[Stored records]
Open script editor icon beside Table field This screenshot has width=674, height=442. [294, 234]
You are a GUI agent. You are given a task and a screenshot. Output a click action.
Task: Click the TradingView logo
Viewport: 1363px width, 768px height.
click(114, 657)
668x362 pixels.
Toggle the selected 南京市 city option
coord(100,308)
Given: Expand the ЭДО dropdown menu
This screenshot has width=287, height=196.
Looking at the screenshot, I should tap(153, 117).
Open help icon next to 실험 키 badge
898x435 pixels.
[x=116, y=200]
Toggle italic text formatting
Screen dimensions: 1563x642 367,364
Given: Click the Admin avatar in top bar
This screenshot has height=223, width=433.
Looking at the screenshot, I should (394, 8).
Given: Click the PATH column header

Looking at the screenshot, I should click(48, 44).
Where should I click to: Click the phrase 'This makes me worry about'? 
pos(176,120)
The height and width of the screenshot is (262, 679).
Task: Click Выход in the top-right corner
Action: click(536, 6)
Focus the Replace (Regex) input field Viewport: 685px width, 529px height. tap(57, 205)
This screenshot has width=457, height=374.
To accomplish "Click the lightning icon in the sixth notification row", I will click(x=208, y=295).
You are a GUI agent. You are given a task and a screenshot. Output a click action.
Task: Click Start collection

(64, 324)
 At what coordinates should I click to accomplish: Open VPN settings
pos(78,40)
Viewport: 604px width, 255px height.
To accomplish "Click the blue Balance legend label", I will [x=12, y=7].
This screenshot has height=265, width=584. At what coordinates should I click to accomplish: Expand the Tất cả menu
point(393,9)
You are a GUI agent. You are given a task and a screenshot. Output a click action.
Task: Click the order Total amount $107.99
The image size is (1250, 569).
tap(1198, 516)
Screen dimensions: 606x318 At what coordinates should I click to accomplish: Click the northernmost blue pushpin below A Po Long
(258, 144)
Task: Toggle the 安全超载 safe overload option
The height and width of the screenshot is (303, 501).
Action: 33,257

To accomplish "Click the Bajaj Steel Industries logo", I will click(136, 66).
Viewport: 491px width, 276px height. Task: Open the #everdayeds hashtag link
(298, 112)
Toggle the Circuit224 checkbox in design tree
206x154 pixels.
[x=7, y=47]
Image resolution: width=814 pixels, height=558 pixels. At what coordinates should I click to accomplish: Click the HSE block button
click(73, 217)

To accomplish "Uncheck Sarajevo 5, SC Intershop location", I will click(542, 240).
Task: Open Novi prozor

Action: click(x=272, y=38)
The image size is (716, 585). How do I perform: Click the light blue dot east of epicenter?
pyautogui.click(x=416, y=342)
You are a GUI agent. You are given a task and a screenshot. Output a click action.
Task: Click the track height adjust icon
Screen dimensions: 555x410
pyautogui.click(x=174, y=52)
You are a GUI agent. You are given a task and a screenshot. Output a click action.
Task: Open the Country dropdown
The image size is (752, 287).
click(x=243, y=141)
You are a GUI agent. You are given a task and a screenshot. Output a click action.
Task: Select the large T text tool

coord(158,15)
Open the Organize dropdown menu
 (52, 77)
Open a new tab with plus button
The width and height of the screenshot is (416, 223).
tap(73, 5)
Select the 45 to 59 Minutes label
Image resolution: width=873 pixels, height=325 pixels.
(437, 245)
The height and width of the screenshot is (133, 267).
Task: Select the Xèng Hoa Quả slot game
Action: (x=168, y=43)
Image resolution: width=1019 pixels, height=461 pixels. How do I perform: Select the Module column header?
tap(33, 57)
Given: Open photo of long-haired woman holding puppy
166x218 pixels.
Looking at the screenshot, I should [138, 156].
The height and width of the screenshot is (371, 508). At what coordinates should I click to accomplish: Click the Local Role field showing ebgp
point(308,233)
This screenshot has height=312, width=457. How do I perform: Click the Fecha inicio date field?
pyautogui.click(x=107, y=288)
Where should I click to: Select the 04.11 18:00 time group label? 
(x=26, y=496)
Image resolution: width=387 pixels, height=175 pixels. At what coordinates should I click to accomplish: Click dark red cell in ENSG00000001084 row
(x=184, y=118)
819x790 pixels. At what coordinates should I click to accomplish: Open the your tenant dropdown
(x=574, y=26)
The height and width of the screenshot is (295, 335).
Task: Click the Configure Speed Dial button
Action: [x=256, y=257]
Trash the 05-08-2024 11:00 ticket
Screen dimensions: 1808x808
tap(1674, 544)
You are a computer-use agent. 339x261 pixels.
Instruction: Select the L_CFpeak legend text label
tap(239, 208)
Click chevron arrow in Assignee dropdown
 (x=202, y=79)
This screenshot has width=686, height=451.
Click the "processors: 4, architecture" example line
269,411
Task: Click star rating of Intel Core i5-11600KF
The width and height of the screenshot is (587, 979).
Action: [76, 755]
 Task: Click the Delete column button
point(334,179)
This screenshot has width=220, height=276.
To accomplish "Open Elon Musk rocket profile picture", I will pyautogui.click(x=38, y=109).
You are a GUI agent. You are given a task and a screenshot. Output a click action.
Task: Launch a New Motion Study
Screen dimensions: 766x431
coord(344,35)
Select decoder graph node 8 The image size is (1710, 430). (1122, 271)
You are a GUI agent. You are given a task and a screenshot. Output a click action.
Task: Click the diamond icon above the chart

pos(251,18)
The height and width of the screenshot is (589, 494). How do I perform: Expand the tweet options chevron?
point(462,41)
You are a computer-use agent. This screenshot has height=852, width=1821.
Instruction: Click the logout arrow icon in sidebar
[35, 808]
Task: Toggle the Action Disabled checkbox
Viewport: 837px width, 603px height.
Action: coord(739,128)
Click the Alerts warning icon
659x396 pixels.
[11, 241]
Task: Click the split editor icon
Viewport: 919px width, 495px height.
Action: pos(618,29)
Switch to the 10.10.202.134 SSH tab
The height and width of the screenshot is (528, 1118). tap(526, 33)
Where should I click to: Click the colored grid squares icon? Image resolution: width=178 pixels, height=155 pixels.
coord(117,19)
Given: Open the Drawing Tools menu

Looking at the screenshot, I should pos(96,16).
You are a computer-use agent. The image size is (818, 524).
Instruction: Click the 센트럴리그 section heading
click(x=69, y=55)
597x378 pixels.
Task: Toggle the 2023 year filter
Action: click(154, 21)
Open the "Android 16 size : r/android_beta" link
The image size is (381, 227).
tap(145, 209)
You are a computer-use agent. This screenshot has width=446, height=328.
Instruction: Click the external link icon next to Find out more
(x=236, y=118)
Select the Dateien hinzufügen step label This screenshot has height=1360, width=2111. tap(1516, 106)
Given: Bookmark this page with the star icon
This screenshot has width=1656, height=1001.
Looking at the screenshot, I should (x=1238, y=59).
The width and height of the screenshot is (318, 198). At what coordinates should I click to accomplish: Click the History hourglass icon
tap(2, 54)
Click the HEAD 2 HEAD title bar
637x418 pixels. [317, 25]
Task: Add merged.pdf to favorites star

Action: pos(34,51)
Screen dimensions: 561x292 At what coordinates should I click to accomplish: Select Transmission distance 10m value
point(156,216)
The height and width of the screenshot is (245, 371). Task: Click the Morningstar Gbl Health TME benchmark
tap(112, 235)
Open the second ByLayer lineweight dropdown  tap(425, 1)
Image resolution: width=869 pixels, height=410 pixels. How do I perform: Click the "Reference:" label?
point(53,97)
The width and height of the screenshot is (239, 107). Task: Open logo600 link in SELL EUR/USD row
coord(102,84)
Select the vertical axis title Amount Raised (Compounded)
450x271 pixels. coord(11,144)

## WHAT IS NEEDED
Search the records above for the string "will" and copy each line that holds it.

## RESULT BELOW
To accomplish "Click the lightning icon in the sixth notification row", I will click(x=208, y=295).
To accomplish "Click the blue Balance legend label", I will [x=12, y=7].
To accomplish "Click the Bajaj Steel Industries logo", I will click(136, 66).
To accomplish "Uncheck Sarajevo 5, SC Intershop location", I will click(542, 240).
To accomplish "Open Elon Musk rocket profile picture", I will pyautogui.click(x=38, y=109).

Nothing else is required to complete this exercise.